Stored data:
========================================

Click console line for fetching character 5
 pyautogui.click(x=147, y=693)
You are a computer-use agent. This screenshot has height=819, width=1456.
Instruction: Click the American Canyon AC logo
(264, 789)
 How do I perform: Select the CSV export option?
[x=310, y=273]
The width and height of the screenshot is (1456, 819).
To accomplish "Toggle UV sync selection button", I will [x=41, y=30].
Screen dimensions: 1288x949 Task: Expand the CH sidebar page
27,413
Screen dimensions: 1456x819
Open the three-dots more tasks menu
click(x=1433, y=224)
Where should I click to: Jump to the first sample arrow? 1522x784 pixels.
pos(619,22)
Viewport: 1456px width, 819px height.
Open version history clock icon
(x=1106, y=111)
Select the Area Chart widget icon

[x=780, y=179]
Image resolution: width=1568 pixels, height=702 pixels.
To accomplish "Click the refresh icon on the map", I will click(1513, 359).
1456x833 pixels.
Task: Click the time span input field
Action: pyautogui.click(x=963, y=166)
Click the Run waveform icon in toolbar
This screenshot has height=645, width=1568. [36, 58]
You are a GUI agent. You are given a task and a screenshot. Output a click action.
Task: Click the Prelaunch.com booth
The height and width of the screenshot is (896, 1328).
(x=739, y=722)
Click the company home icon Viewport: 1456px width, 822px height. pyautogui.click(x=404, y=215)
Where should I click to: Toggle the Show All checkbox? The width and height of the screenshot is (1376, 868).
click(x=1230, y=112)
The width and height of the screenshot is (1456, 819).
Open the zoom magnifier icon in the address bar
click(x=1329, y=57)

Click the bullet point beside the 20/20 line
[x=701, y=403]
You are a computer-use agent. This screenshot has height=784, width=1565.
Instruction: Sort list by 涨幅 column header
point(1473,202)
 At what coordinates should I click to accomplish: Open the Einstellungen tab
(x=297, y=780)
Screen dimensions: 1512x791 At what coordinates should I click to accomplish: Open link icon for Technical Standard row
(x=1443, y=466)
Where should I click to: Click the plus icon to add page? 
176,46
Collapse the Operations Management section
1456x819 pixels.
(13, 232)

========================================

Directions for this task -> The records above must be reproduced word for word.

Solution ->
Click console line for fetching character 5
 pyautogui.click(x=147, y=693)
You are a computer-use agent. This screenshot has height=819, width=1456.
Instruction: Click the American Canyon AC logo
(264, 789)
 How do I perform: Select the CSV export option?
[x=310, y=273]
The width and height of the screenshot is (1456, 819).
To accomplish "Toggle UV sync selection button", I will [x=41, y=30].
Screen dimensions: 1288x949 Task: Expand the CH sidebar page
27,413
Screen dimensions: 1456x819
Open the three-dots more tasks menu
click(x=1433, y=224)
Where should I click to: Jump to the first sample arrow? 1522x784 pixels.
pos(619,22)
Viewport: 1456px width, 819px height.
Open version history clock icon
(x=1106, y=111)
Select the Area Chart widget icon

[x=780, y=179]
Image resolution: width=1568 pixels, height=702 pixels.
To accomplish "Click the refresh icon on the map", I will click(1513, 359).
1456x833 pixels.
Task: Click the time span input field
Action: pyautogui.click(x=963, y=166)
Click the Run waveform icon in toolbar
This screenshot has height=645, width=1568. [36, 58]
You are a GUI agent. You are given a task and a screenshot. Output a click action.
Task: Click the Prelaunch.com booth
The height and width of the screenshot is (896, 1328).
(x=739, y=722)
Click the company home icon Viewport: 1456px width, 822px height. pyautogui.click(x=404, y=215)
Where should I click to: Toggle the Show All checkbox? The width and height of the screenshot is (1376, 868).
click(x=1230, y=112)
The width and height of the screenshot is (1456, 819).
Open the zoom magnifier icon in the address bar
click(x=1329, y=57)

Click the bullet point beside the 20/20 line
[x=701, y=403]
You are a computer-use agent. This screenshot has height=784, width=1565.
Instruction: Sort list by 涨幅 column header
point(1473,202)
 At what coordinates should I click to accomplish: Open the Einstellungen tab
(x=297, y=780)
Screen dimensions: 1512x791 At what coordinates should I click to accomplish: Open link icon for Technical Standard row
(x=1443, y=466)
Where should I click to: Click the plus icon to add page? 
176,46
Collapse the Operations Management section
1456x819 pixels.
(13, 232)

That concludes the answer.